> [Work instructions]:
Would you transcribe the records below exactly, omitting every picture?

═══ Available records ═══

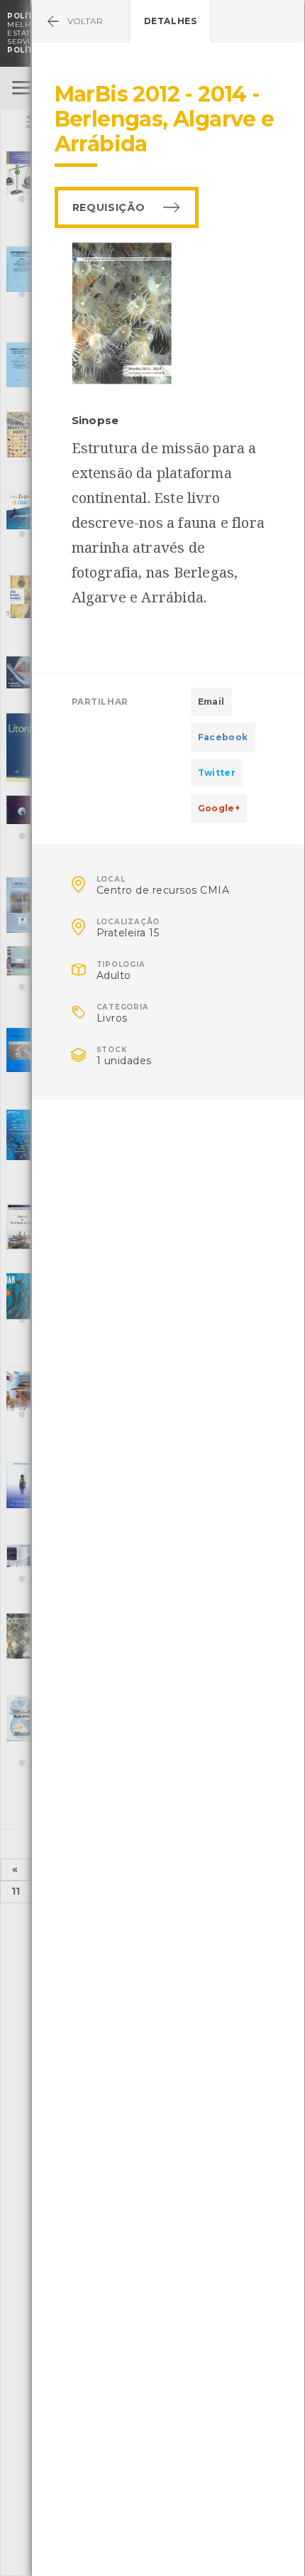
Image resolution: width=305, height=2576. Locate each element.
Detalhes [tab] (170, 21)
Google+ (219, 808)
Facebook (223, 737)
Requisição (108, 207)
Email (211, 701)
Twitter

═══

> [Reply]:
Image resolution: width=305, height=2576. Locate each element.
Detalhes [tab] (170, 21)
Google+ (219, 808)
Facebook (223, 737)
Requisição (108, 207)
Email (211, 701)
Twitter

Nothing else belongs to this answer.